I am trying hard to keep it together for my youngest daughter Valentina she deserves to have a happy Christmas and she doesn't need to remember it with me crying because I can't keep it together. I have done everything I can to not wallow in the sadness, I just need to get through to the new year; if I can get through to there without breaking down completely, Cindy can take her for a week until I can get myself together.
I have started writing this four times in the past few days, I always back out at the end because I want to be positive but I feel like if I don't get all these feelings out, they will consume me and I won't be able to write until I say what's in my heart. Do you know what the saddest thing about this whole thing is that I'm almost afraid to write it because of what I may lose.
I have not been coping well, I think every other day how easy it would be to go back to how I was dealing with the pain before... it was certainly easier to cover it all than to deal with it.
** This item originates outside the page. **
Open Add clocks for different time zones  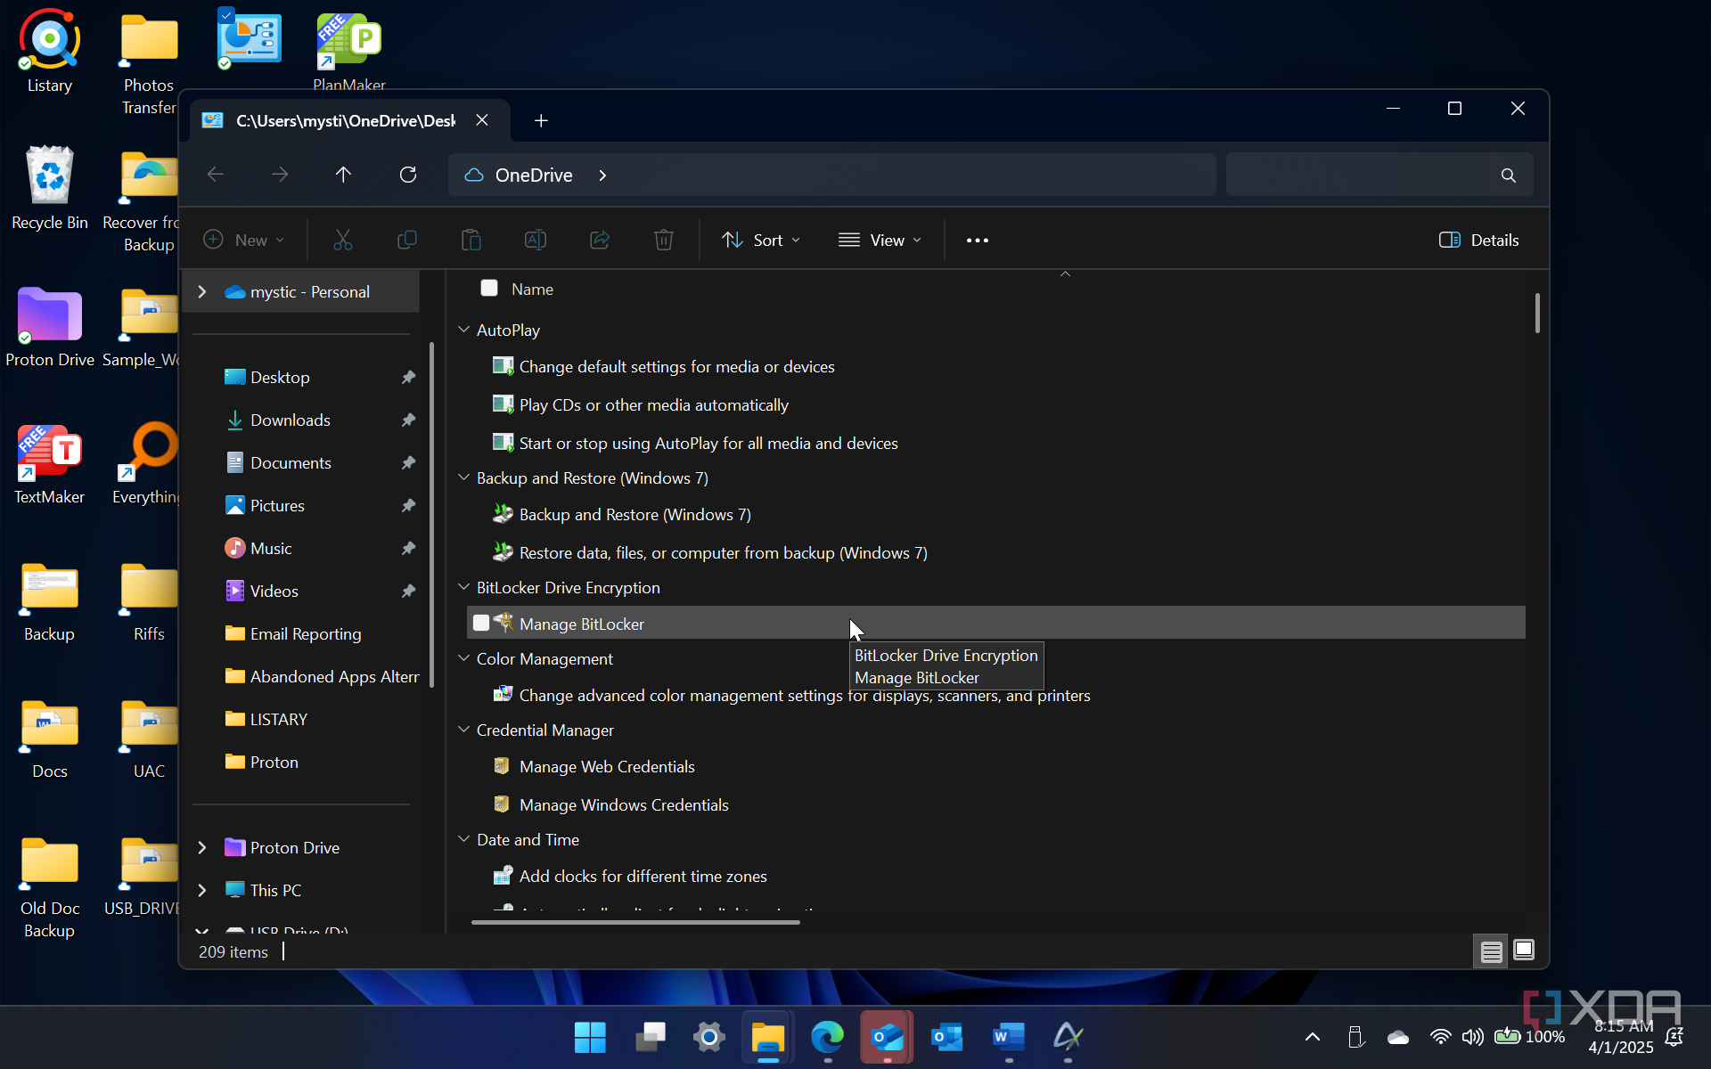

Dealing with it makes me very sad, one year ago I was the happiest person I knew; I was on cloud nine, nothing could reach me. I smiled and laughed so much... I was planning my future, I had one to plan then. Today I just have broken dreams... one's I have tried to patch together in this past year but I have failed.
I went on that high flying ride last year and took her with me, I never doubted for one minute that I had a future with my 'D' or I never would have allowed Valentina to be hopeful about it, I would have taken a let's see how it goes and then making plans. Neither I nor my 'D' took a let's wait and see, we were both over the moon and insanely crazy for each other that neither of us thought what this could do to a little girl who has already dealt with too much loss in her very young life.
So on this Christmas Eve 2012, I am trying to look forward to the future... wondering if I will be right and writing this post changes my life in ways I am not sure I am ready for.